# Project 3: Crippled Cerebral Blood Flow Regulation in Chronic Hypertension

> **NIH NIH P20** · UNIVERSITY OF VERMONT & ST AGRIC COLLEGE · 2021 · $251,228

## Abstract

PROJECT SUMMARY
Hypertension is the leading risk factor for cardiovascular and cerebrovascular diseases. Epidemiological
studies have demonstrated the deleterious influence of midlife hypertension, especially long-standing
hypertension, on later-life cognitive impairment. Exquisite regulation of cerebral blood flow (CBF), delivering
adequate amounts of oxygen and nutrients that is spatially and temporally matched to ever-changing neuronal
activity, is crucial to maintain proper brain function such as cognition. This moment-to-moment adjustment of
local blood flow in the brain is known as functional hyperemia. Our recent work has demonstrated a novel
signaling pathway, capillary-to-arteriole electrical signaling, is a major contributor to functional hyperemia.
The overall goal of this proposal is to elucidate the impact of chronic hypertension on functional hyperemia,
specifically on capillary-to-arteriole electrical signaling, at the molecular, cellular, tissue and whole body level,
using a murine model of poly-genic hypertension (BPH/2J mice). Our preliminary studies demonstrate that life-
time hypertension causes significant impairment of functional hyperemia and disrupted capillary-to-arteriole
signaling in 8-month-old male BPH/2J mice, an age that is approximated to equal humans in their fifth decade.
Studies in Aim 1 will mechanistically examine sex differences in the progression of hypertension-induced
impairment of functional hyperemia and capillary-to-arteriole electrical signaling in hypertensive BPH/2J mice
and a normotensive control strain (BPN/3J) of mice. In Aim 2, we will elucidate whether different classes of
first-line, anti-hypertensive drugs provide a differential level of benefit with respect to restoring functional
hyperemia deficiencies. Employing three clinically-used anti-hypertensive drugs, which act via distinct
pharmacological mechanisms (i.e., a Ca2+ channel blocker, an angiotensin receptor antagonist, and an
adrenergic β receptor blocker), we will measure systemic blood pressure, in vivo functional hyperemia and ex
vivo and in vivo capillary-to-arteriole signaling in male and female BPH/2J mice. The continual anti-
hypertensive treatment of mice will start after the development of hypertension to mimic the scenario often
occurring in humans.

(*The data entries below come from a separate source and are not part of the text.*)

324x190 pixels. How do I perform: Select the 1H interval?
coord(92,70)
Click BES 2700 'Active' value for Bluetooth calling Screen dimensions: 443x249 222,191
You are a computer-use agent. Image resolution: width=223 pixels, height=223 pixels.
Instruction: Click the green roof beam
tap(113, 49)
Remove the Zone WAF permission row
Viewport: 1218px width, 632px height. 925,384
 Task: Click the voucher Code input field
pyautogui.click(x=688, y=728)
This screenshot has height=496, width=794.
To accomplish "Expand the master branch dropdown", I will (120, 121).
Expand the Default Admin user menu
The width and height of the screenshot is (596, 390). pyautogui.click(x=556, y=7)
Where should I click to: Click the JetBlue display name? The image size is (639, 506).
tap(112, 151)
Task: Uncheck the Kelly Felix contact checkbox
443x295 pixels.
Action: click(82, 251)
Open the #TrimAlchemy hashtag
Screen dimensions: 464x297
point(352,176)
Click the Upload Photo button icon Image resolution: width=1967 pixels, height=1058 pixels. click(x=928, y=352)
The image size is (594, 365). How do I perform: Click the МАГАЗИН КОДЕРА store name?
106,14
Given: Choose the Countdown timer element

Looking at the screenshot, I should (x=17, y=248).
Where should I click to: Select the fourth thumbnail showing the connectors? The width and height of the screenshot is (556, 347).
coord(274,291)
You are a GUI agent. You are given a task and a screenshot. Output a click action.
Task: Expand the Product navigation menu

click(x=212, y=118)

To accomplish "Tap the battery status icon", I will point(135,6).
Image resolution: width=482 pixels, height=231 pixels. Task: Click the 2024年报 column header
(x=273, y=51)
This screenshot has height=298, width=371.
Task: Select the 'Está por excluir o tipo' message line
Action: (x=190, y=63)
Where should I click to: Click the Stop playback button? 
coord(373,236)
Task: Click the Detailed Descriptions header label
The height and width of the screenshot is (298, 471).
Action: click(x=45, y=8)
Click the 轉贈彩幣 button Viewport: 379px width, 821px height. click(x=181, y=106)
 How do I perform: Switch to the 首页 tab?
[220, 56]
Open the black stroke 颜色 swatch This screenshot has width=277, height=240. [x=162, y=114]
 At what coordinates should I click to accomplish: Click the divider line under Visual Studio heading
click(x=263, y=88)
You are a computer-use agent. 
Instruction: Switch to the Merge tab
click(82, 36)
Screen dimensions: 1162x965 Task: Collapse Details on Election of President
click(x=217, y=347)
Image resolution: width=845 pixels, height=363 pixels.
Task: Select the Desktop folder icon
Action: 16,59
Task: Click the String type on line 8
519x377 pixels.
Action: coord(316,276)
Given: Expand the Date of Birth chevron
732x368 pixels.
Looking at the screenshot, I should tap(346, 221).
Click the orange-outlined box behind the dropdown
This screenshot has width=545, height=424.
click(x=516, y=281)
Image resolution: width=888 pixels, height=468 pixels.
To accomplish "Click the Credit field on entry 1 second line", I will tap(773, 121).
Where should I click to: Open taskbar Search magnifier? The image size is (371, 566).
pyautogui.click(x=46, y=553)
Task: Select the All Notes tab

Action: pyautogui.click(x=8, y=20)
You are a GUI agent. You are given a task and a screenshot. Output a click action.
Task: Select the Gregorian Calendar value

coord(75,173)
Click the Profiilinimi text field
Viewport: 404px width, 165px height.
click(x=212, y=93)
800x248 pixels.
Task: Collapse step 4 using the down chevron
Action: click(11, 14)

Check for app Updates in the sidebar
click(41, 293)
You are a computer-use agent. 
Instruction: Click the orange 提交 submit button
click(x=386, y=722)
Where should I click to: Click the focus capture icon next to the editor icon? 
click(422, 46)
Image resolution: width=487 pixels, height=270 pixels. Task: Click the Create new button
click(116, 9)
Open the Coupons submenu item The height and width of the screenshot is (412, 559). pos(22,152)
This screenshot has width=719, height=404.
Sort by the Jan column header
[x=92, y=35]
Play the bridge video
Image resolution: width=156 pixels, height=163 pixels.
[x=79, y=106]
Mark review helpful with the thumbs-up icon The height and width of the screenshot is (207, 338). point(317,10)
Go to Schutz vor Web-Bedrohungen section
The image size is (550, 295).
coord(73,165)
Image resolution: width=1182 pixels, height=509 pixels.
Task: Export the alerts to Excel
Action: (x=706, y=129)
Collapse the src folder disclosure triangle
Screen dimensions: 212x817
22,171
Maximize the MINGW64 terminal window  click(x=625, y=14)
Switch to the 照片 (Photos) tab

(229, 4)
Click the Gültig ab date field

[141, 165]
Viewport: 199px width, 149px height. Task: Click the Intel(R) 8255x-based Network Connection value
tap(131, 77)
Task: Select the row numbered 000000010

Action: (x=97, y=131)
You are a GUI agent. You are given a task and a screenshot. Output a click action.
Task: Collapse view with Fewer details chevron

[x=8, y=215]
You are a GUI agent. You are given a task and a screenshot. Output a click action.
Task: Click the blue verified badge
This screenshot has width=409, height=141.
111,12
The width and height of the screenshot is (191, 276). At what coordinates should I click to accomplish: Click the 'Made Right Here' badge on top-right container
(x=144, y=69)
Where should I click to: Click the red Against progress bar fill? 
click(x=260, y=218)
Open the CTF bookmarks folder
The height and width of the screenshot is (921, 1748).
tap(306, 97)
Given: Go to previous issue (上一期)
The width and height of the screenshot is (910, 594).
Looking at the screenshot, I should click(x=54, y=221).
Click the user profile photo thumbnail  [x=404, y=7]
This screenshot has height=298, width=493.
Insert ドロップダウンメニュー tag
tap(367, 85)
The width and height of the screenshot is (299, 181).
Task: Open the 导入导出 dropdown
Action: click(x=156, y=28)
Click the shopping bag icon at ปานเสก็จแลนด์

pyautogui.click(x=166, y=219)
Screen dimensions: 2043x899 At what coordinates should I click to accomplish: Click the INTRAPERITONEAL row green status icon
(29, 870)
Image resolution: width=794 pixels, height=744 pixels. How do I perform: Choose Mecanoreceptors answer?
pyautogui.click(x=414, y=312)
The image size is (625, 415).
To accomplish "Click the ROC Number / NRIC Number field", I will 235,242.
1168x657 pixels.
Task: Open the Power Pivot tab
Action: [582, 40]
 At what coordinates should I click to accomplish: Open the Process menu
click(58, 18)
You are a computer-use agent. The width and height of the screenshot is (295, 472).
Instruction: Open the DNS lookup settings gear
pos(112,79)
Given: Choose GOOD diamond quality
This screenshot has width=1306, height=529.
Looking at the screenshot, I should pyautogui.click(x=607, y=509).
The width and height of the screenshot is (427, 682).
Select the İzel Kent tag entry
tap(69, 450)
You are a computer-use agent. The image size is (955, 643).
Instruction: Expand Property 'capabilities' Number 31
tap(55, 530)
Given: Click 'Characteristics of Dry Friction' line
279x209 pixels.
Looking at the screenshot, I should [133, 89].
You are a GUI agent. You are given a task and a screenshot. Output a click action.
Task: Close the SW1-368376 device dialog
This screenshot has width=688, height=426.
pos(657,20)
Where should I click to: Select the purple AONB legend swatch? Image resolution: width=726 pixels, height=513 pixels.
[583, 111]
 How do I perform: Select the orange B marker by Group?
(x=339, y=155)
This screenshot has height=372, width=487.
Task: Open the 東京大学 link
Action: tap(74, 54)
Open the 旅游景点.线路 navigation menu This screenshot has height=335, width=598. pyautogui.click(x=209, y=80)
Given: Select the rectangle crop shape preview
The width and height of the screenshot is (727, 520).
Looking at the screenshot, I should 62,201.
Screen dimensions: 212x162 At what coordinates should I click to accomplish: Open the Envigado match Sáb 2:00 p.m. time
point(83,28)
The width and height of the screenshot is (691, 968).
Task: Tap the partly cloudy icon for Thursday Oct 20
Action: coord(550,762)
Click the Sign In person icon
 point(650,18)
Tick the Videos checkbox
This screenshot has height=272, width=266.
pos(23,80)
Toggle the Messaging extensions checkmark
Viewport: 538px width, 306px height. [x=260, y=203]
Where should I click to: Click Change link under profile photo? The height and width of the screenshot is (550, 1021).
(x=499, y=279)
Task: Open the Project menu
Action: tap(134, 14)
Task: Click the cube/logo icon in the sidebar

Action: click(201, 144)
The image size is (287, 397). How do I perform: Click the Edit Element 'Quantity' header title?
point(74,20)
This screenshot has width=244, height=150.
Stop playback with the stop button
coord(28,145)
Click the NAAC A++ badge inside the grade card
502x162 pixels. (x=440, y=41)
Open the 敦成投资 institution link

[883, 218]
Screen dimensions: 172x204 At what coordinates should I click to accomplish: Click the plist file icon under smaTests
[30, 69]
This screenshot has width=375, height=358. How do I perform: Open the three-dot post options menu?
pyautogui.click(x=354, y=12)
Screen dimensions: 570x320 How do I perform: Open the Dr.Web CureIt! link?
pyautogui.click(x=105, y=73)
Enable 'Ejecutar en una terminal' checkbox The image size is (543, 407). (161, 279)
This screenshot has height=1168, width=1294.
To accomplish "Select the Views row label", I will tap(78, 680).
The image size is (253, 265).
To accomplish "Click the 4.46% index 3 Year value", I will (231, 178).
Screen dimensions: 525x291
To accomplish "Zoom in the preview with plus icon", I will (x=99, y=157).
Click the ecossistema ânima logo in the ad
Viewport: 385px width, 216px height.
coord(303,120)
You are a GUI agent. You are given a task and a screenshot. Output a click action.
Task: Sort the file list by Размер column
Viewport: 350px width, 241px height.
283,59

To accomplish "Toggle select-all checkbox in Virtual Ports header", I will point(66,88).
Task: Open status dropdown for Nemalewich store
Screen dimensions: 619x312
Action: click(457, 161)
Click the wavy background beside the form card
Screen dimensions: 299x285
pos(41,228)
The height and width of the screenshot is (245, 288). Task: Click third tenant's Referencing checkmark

Further, we will examine plasma aldosterone concentrations to test the hypothesis that
plasma aldosterone contributes to the class-dependent efficacy of anti-hypertensive drugs.
In summary, through application of an innovative combination of sophisticated approaches and therapeutic
interventions, this proposal should provide conceptually new translational insights including a wealth of
information on potential novel therapeutic approaches such as sex-specific treatments for hypertension and
“tailor-made” anti-hypertensive drug regimens.

## Key facts

- **NIH application ID:** 10230995
- **Project number:** 5P20GM135007-02
- **Recipient organization:** UNIVERSITY OF VERMONT & ST AGRIC COLLEGE
- **Principal Investigator:** Masayo Koide
- **Activity code:** P20 (R01, R21, SBIR, etc.)
- **Funding institute:** NIH
- **Fiscal year:** 2021
- **Award amount:** $251,228
- **Award type:** 5
- **Project period:** 2020-08-06 → 2025-05-31

## Primary source

NIH RePORTER: https://reporter.nih.gov/project-details/10230995

## Citation

> US National Institutes of Health, RePORTER application 10230995, Project 3: Crippled Cerebral Blood Flow Regulation in Chronic Hypertension (5P20GM135007-02). Retrieved via AI Analytics 2026-05-24 from https://api.ai-analytics.org/grant/nih/10230995. Licensed CC0.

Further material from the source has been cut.